English: A Post Medieval lead alloy 'maidenhead' spoon dating to the 16th century. The spoon has a fig shaped bowl and a stem with hexagonal cross-section. The spoon knop has a female head and shoulders emerging from a calyx of four leaves or petals possible a lily. The female figure has a distinctive hairstyle with the hair pulled back from the forehead, with centre parting, the hair then is gathered at the knap of the neck and then cascades down her back. The type may have originated as a representation of the Virgin, but the term 'maidenhead' was commonly used for such spoons in the 16th and 17th century. The spoon has a maker's mark in the bowl of an 'IG' within a beaded circle. Possible associated with the Mercers Company who used the 'maidenhead' as its emblem, she first appears on a seal in 1425. Her precise origins are unknown, and there is no written evidence as to why she was chosen as the Company's emblem.

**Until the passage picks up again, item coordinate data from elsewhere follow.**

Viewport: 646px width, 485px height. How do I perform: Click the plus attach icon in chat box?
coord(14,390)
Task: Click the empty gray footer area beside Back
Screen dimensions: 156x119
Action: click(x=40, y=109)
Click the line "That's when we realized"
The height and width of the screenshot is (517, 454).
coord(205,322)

Dimensions: length: 160.1mm; width:45.88 mm; weight: 28.04g
Similar spoons on the database are PAS-98F108, WMID-9766D3, SOM-1C0A84 and SOM-7C42D7
Hilton Price (1908:26) writes "These spoons were made of pewter and probably as early as the XVth century; they were certainly in use during the XVIth century. Mr. Jackson states that the earliest published reference to silver "maidenhead spoons" occours in an inventory of Durham Priory of the year 1446."
Reference: Hornsby, P., Weinstein, R. and Homer, R. 1989. Pewter. A Celebration of the Craft 1200 - 1700. Museum of London, London.
Egan, G. 2005. Material Culture in London in an Age of Transition. MoLAS Monograph 19. English Heritage: London.
Hilton Price F.G., 1908. Old Base Metal Spoons with Illustrations and Marks. Batsford High Holborn, London.